552 S.W.2d 163 | Tex. Crim. App. | 1977
Pete Charo ARCE, Appellant,
v.
The STATE of Texas, Appellee.
Court of Criminal Appeals of Texas.
John P. Mustachio, Houston, for appellant.
Carol S. Vance, Dist. Atty., Clyde F. DeWitt, III and Ted Poe, Asst. Dist. Attys., Houston, Jim D. Vollers, State's Atty., and David S. McAngus, Asst. State's Atty., Austin, for the State.
OPINION
ONION, Presiding Judge.
This is an appeal from a conviction for possession of heroin. Punishment, enhanced under the provisions of V.T.C.A., Penal Code, § 12.42(d), was assessed at life imprisonment.
On February 15, 1975, the appellant entered a guilty plea to the primary offense but pled "untrue" to the two prior felony convictions alleged for enhancement of punishment.
Appellant urges three grounds of error. He claims the indictment is fatally defective for failure to allege the designation of the court in which the prior convictions occurred; that the evidence was insufficient to prove the prior convictions as alleged; that the trial court did not properly admonish him at the time of his guilty plea as required by Article 26.13, Vernon's Ann. C.C.P.
The appellant did not file a motion to quash the indictment or the enhancement paragraphs on the contention now advanced *164 on appeal that the enhancement paragraphs did not contain the name or designation of the courts where the prior convictions occurred.[1]
The indictment, after it alleges the primary offense, reads in part:
"ENHANCEMENT PARAGRAPHS
"Before the commission of the primary offense, on January 14, 1975, in Cause No. 79149, in Harris County, Texas, the Defendant was convicted of the felony of Unlawful possession of a narcotic drug, to-wit, Heroin.
"Before the commission of the primary offense, and after the conviction in Cause No. 79149 was final, the Defendant committed the felony of Unlawful sale of a narcotic drug, to-wit, Heroin and was convicted on December 9, 1963, in Cause No. 107799, in Harris County ...."
The State urges that since the prior convictions are alleged to have been felonies the cause numbers obviously refer to convictions in the district courts of Harris County and name and designation of the convicting court are easily obtainable.
The appellant here made no motion to quash on the ground now urged, and this court has previously held that complaints such as the appellant now makes are exceptions as to form and not as to substance, and cannot be raised for the first time on appeal. Stribling v. State, 542 S.W.2d 418 (Tex.Cr.App.1976); American Plant Food Corporation v. State, 508 S.W.2d 598 (Tex. Cr.App.1974), and cases there cited.
The enhancement paragraphs are not fatally defective for the reason urged by the appellant.
Next, he claims the proof is insufficient to support such allegations as to prior convictions. A fingerprint expert testified that prints he had taken from the appellant were identical with prints in the pen packets in connection with Cause Nos. 79,149 and 107,799. The indictment in Cause No. 107,799 was introduced.

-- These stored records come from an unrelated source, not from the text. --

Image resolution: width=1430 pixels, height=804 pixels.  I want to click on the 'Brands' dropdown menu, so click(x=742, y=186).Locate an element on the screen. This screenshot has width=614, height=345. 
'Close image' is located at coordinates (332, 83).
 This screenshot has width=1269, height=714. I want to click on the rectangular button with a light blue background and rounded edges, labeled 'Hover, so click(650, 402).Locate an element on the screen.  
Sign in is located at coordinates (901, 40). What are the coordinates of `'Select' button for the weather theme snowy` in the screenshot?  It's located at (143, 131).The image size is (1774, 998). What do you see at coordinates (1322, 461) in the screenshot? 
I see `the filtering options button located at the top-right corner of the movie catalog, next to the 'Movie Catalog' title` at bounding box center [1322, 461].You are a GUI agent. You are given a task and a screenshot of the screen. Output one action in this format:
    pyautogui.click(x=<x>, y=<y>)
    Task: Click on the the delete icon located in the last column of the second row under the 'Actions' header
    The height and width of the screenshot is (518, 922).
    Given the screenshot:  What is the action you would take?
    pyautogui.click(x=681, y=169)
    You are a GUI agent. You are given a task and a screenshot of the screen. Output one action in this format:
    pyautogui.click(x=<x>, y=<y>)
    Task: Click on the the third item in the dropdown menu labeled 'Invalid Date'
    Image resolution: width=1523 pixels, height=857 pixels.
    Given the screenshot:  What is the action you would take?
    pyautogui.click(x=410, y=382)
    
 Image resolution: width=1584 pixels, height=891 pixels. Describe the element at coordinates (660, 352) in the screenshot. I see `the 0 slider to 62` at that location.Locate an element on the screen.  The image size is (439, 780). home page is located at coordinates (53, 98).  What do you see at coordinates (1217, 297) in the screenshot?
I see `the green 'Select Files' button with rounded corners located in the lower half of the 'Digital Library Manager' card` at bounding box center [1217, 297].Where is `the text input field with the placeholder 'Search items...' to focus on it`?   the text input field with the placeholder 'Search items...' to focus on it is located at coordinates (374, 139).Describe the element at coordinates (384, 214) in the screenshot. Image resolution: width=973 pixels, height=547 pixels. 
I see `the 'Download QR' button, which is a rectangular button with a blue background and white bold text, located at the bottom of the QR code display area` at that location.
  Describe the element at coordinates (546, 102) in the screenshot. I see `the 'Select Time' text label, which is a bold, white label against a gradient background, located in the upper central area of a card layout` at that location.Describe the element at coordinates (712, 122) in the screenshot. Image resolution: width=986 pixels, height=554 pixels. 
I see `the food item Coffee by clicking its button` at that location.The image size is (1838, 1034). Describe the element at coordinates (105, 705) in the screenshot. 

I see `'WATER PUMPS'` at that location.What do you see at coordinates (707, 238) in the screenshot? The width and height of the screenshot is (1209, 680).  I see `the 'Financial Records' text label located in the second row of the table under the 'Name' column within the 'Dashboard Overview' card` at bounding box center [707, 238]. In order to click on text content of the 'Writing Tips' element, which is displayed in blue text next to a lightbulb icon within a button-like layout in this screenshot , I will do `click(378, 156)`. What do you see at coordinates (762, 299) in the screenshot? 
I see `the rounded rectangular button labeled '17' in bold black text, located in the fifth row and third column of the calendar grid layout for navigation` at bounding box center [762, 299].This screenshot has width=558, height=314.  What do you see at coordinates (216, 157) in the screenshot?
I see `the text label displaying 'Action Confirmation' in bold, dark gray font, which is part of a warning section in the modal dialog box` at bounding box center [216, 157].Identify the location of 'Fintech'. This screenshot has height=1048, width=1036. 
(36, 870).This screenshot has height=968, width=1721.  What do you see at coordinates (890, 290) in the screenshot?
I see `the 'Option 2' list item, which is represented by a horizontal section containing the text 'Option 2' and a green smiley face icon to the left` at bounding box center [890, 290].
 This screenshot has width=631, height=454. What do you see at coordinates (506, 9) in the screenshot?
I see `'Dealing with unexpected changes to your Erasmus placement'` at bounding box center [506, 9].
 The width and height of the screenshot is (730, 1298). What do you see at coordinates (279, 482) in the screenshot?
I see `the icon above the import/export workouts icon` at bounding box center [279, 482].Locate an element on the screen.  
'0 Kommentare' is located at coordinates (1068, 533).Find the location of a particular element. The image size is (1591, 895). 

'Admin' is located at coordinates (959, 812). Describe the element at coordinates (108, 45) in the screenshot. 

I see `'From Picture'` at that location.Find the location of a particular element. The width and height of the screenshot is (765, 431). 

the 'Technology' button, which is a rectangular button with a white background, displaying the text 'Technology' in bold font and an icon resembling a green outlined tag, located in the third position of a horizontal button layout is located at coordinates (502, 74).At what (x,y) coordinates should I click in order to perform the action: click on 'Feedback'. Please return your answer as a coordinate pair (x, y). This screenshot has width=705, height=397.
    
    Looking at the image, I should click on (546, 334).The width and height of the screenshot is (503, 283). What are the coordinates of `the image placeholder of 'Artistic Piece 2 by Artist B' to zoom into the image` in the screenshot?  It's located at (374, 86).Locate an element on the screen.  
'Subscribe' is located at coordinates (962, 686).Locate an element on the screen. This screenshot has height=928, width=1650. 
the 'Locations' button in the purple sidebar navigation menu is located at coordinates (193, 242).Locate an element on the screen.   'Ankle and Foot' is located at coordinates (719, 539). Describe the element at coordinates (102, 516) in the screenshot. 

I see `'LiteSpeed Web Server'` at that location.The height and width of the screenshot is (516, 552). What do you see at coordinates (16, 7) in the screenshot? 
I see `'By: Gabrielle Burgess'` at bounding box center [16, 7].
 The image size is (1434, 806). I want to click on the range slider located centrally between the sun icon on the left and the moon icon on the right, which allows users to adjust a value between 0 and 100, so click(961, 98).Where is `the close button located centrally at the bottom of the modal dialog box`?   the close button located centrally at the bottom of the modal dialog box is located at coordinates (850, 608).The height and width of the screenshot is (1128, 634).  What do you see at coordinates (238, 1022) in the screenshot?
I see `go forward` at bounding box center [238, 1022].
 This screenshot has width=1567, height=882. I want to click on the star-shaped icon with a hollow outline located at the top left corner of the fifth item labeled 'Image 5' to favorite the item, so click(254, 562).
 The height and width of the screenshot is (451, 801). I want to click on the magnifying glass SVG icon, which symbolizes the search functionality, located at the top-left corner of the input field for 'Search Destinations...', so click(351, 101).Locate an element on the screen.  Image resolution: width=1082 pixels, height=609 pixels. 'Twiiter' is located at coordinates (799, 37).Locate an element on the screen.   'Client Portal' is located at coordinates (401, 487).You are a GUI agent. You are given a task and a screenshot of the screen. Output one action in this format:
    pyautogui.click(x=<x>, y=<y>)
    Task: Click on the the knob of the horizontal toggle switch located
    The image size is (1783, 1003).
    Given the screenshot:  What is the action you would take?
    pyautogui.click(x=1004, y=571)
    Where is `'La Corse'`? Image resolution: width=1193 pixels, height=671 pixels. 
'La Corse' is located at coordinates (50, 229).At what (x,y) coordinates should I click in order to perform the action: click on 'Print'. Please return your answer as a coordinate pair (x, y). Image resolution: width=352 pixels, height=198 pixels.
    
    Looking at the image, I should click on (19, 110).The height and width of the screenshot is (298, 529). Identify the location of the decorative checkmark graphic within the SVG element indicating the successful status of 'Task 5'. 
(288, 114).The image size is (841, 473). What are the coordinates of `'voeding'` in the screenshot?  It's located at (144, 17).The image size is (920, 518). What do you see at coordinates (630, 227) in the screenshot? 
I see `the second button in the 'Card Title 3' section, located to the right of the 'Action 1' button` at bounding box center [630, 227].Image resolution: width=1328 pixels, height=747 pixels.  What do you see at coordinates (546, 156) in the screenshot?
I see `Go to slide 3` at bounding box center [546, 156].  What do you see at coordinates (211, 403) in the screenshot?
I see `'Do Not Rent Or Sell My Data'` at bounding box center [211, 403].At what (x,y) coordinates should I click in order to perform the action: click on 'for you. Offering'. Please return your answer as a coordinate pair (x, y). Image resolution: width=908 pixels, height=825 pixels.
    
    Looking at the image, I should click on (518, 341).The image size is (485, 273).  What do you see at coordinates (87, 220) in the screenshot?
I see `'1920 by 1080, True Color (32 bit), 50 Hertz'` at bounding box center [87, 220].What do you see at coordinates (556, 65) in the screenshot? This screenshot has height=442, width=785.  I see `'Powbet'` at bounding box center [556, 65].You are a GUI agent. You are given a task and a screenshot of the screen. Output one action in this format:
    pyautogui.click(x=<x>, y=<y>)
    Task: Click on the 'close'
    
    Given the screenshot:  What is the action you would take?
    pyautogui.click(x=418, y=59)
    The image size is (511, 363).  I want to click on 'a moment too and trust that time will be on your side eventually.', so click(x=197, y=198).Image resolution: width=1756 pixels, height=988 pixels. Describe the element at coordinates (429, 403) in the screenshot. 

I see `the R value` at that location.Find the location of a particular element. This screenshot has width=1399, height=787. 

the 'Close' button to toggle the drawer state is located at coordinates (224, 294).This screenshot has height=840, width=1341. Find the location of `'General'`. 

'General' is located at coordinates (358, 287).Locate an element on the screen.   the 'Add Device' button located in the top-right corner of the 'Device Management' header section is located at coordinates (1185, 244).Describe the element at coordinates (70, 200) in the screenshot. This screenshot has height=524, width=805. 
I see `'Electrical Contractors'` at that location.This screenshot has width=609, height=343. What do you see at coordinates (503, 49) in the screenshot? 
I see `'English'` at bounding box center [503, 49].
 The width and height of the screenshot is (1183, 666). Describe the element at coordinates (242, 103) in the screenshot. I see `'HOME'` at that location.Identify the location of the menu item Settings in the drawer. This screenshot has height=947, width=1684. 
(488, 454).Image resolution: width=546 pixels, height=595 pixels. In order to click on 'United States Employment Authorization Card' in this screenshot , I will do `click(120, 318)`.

The appellant took the stand and admitted he had been convicted in each of said causes and he had been convicted in Cause No. 107,799 after he got out of the penitentiary as a result of the conviction in Cause No. 79,149. We conclude the evidence is sufficient to sustain the enhancement paragraphs of the indictment.
There is likewise no merit to the contention that he was not properly admonished. The court carefully inquired and determined appellant was pleading guilty because he was guilty and for no other reason, that no one had threatened him or promised him anything to induce his guilty plea, that he was not under any delusive hope of a pardon, that his plea was being entered freely and voluntarily. The court also made inquiries as to appellant's competency to stand trial. The admonishment was clearly in accord with the version of Article 26.13, supra, in effect at the time of the guilty plea.
The judgment is affirmed.
NOTES
[1] There was, however, a hearing on a motion to quash the enhancement paragraphs on the ground that there were not sufficient allegations to show that the second prior conviction came after the first prior conviction in point of time. This motion was denied.